━━━━━ The data ━━━━━
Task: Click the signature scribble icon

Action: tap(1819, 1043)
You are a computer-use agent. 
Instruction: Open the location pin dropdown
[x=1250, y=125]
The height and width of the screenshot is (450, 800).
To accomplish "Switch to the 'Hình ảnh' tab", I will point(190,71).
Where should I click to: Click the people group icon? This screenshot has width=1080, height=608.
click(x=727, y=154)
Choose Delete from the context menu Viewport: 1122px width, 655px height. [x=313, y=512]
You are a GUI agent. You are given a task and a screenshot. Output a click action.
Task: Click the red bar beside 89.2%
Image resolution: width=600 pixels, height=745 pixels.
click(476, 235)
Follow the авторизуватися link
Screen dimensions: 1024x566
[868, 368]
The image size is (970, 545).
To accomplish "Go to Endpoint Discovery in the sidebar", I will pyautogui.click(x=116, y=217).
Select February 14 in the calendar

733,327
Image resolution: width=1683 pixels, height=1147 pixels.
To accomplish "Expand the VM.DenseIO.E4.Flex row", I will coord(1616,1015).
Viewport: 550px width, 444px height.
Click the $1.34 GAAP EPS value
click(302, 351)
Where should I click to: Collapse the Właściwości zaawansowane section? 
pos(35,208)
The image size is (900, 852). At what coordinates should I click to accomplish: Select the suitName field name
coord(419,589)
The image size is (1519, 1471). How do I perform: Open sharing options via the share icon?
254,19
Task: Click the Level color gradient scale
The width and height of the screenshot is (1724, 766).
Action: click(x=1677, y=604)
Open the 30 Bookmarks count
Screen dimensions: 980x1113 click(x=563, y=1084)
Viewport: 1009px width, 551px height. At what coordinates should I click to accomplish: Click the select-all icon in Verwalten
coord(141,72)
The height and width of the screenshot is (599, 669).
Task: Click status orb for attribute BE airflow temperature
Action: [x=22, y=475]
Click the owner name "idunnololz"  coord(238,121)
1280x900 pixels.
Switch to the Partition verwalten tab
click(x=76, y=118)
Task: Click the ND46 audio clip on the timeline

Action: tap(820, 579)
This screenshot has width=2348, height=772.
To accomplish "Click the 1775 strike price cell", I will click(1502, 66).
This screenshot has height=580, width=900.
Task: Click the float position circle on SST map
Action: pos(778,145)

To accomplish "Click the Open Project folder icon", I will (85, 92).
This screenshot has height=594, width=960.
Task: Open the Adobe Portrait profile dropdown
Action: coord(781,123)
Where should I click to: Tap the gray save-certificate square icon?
━━━━━
→ **What you should do**
Give the material above again in its entirety, exactly as it appears.

→ **Task response**
Task: Click the signature scribble icon

Action: tap(1819, 1043)
You are a computer-use agent. 
Instruction: Open the location pin dropdown
[x=1250, y=125]
The height and width of the screenshot is (450, 800).
To accomplish "Switch to the 'Hình ảnh' tab", I will point(190,71).
Where should I click to: Click the people group icon? This screenshot has width=1080, height=608.
click(x=727, y=154)
Choose Delete from the context menu Viewport: 1122px width, 655px height. [x=313, y=512]
You are a GUI agent. You are given a task and a screenshot. Output a click action.
Task: Click the red bar beside 89.2%
Image resolution: width=600 pixels, height=745 pixels.
click(476, 235)
Follow the авторизуватися link
Screen dimensions: 1024x566
[868, 368]
The image size is (970, 545).
To accomplish "Go to Endpoint Discovery in the sidebar", I will pyautogui.click(x=116, y=217).
Select February 14 in the calendar

733,327
Image resolution: width=1683 pixels, height=1147 pixels.
To accomplish "Expand the VM.DenseIO.E4.Flex row", I will coord(1616,1015).
Viewport: 550px width, 444px height.
Click the $1.34 GAAP EPS value
click(302, 351)
Where should I click to: Collapse the Właściwości zaawansowane section? 
pos(35,208)
The image size is (900, 852). At what coordinates should I click to accomplish: Select the suitName field name
coord(419,589)
The image size is (1519, 1471). How do I perform: Open sharing options via the share icon?
254,19
Task: Click the Level color gradient scale
The width and height of the screenshot is (1724, 766).
Action: click(x=1677, y=604)
Open the 30 Bookmarks count
Screen dimensions: 980x1113 click(x=563, y=1084)
Viewport: 1009px width, 551px height. At what coordinates should I click to accomplish: Click the select-all icon in Verwalten
coord(141,72)
The height and width of the screenshot is (599, 669).
Task: Click status orb for attribute BE airflow temperature
Action: [x=22, y=475]
Click the owner name "idunnololz"  coord(238,121)
1280x900 pixels.
Switch to the Partition verwalten tab
click(x=76, y=118)
Task: Click the ND46 audio clip on the timeline

Action: tap(820, 579)
This screenshot has width=2348, height=772.
To accomplish "Click the 1775 strike price cell", I will click(1502, 66).
This screenshot has height=580, width=900.
Task: Click the float position circle on SST map
Action: pos(778,145)

To accomplish "Click the Open Project folder icon", I will (85, 92).
This screenshot has height=594, width=960.
Task: Open the Adobe Portrait profile dropdown
Action: coord(781,123)
Where should I click to: Tap the gray save-certificate square icon?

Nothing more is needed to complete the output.